Hint: In this question we have been given the angles in the circle. To solve this question we will use the concept which says that arcs corresponding to the chord of a circle are equal. We know that MN is the diameter of the circle, so we will also use the theorem that the sum of all the angles in a linear pair is of ${180^ \circ }$ .

Complete answer:
Let us solve the first in which we have to find the value of $m\angle AOB\,$ and $m\angle COD$
We can write that
 $\angle MOA + \angle AOB + \angle BON = 180$ , since all the angles are in the straight line.
By putting the values in the equation we have:
$ \Rightarrow 100 + \angle AOB + 35 = 180$
We will now simplify the equation:
$ \Rightarrow \angle AOB = 180 - (100 + 35)$
$ \Rightarrow \angle AOB = 180 - 135$
It gives us value:
$\angle AOB = 45$
Therefore we can say that $\angle COD = {45^ \circ }$ׄ.
In the second term, we can see that
\[ \Rightarrow \angle AOB = \angle COD = 45\]
Here the equal arcs subtended by equal angles at the centre are equal.
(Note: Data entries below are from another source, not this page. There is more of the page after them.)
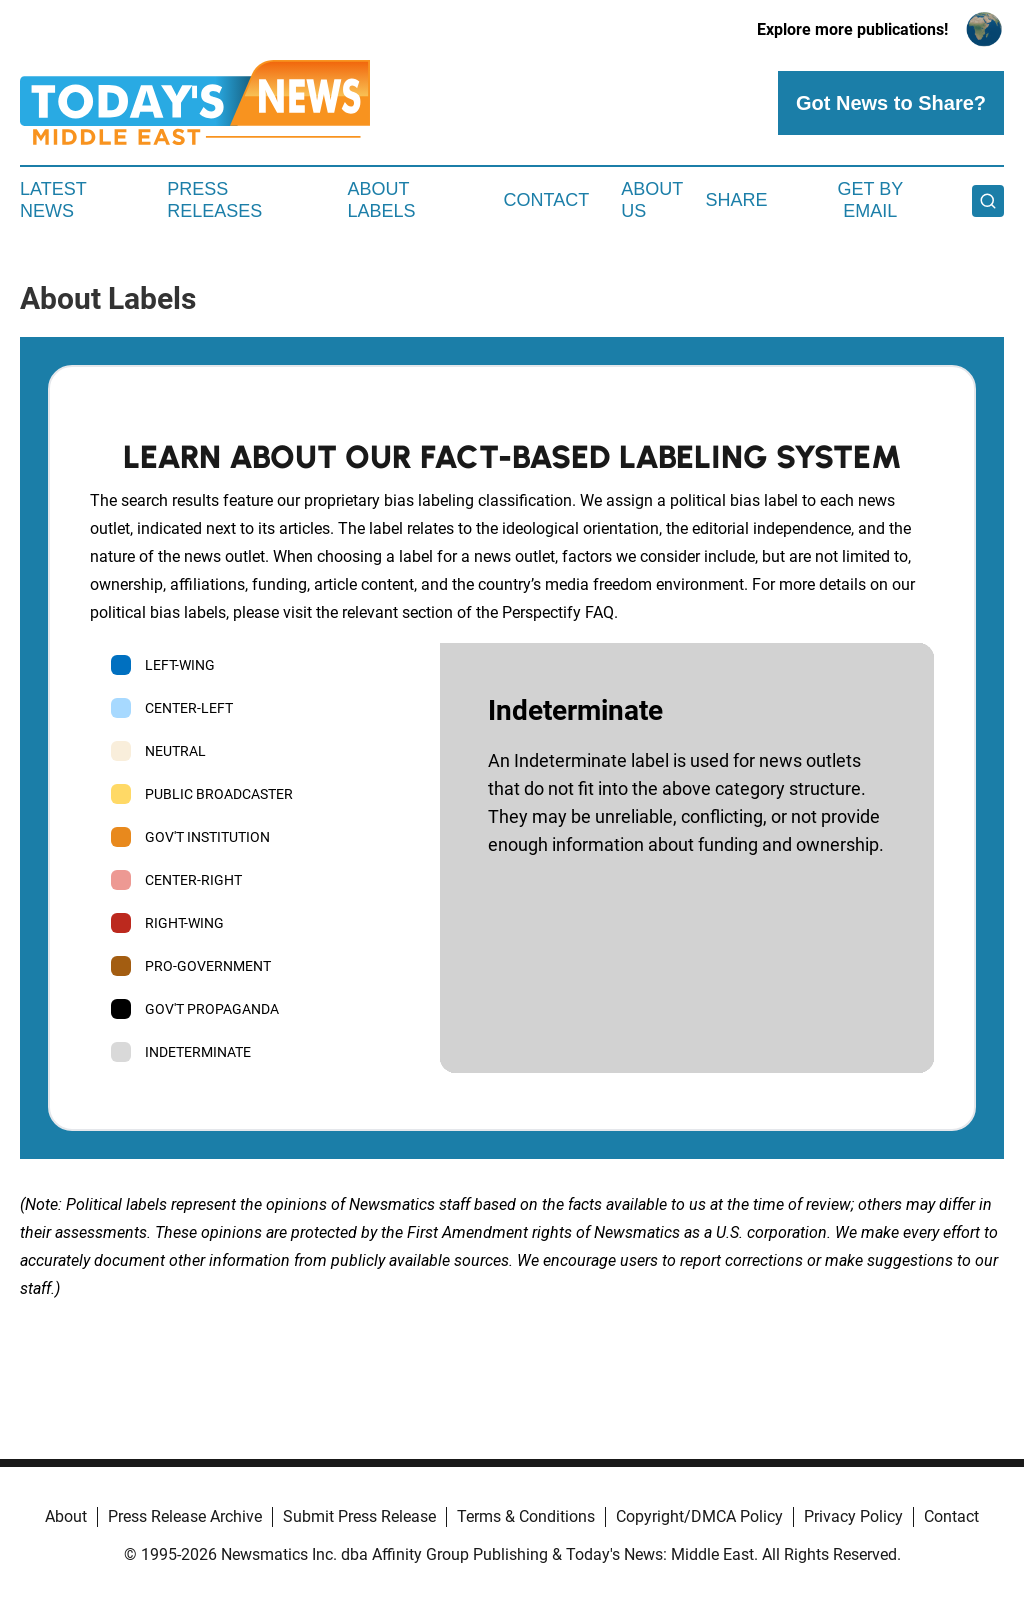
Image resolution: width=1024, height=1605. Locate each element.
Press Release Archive (185, 1516)
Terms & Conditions (526, 1516)
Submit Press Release (359, 1516)
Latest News (53, 200)
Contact (546, 200)
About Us (652, 200)
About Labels (382, 200)
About (66, 1516)
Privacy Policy (853, 1516)
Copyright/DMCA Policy (699, 1516)
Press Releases (214, 200)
Hence we can say that $AB \cong $arc CD
Again we can apply the theorem which says that corresponding chords of congruent arcs are always congruent. Since $AB \cong $arc CD
Therefore we can say that chord AB$ \cong $ chord CD.

Note:
We should note the theorem which says that if two chords are equal in measure then their corresponding minor arcs are also equal in measure. We should know that the converse of this theorem is also true i.e. In a circle if two minor arcs are equal in measure then their corresponding chords are also equal in measure.